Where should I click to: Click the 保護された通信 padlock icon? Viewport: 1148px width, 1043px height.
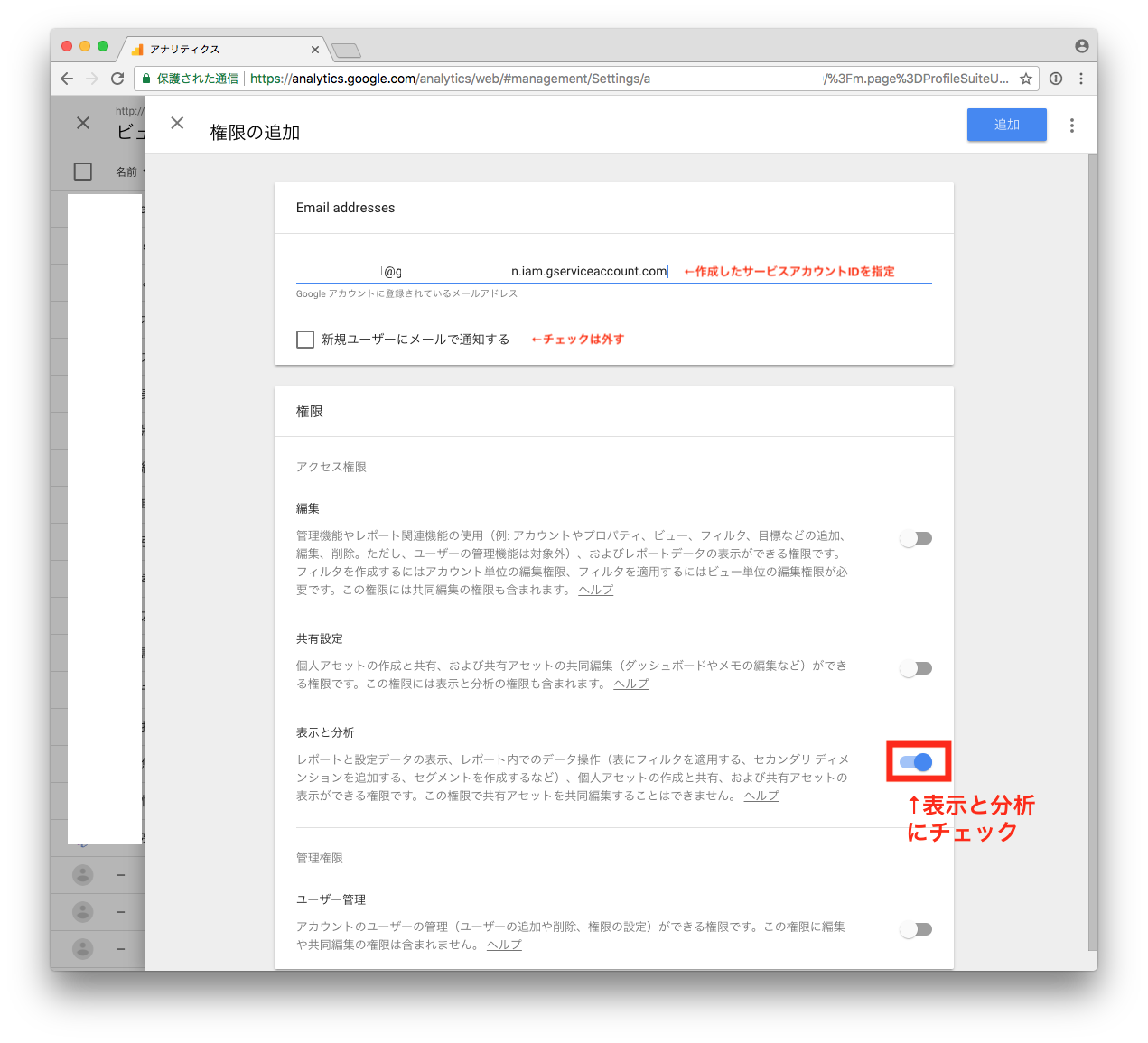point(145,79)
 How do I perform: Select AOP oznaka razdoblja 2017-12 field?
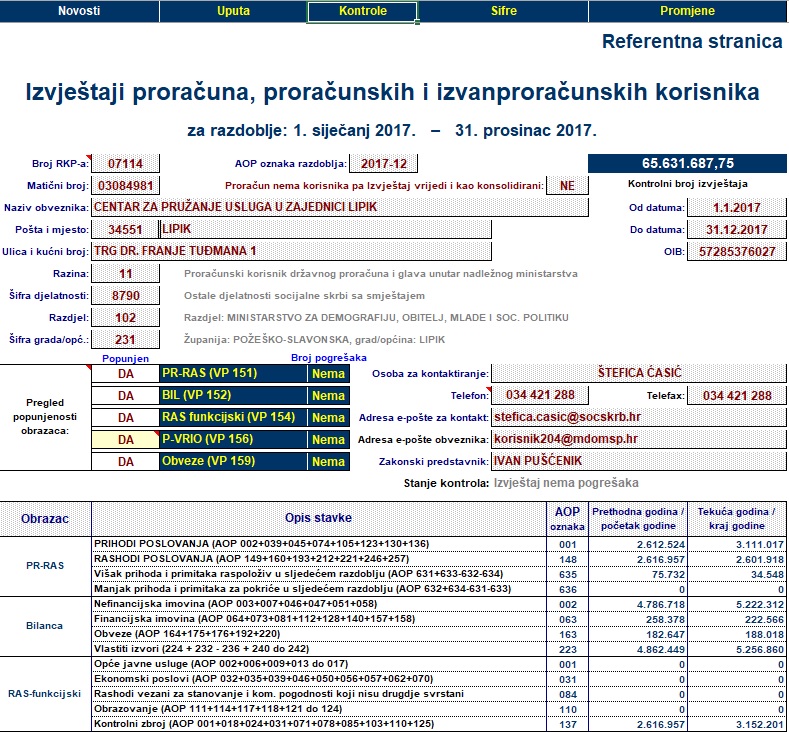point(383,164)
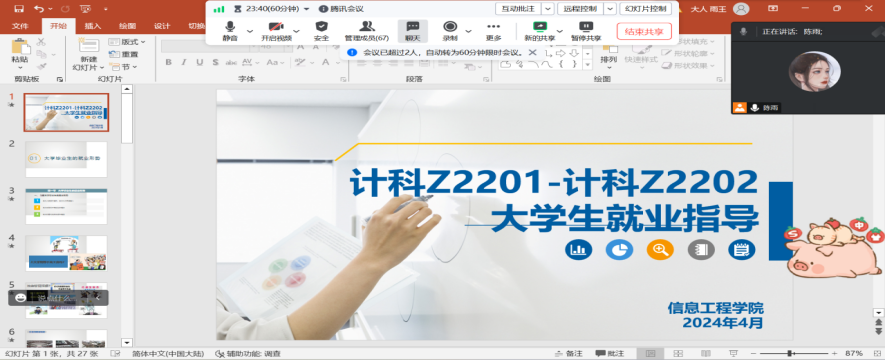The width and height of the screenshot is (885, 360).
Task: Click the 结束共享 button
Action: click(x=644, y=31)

□ □ □ □ □

## EXERCISE OBJECTIVE
Go through the material above and print all of it exactly, except the pictures.

## SOLUTION FOR THIS PROBLEM
Where should I click to: Click the 保護された通信 padlock icon? Viewport: 1148px width, 1043px height.
point(145,79)
 How do I perform: Select AOP oznaka razdoblja 2017-12 field?
point(383,164)
The width and height of the screenshot is (885, 360).
Task: Click the 结束共享 button
Action: click(x=644, y=31)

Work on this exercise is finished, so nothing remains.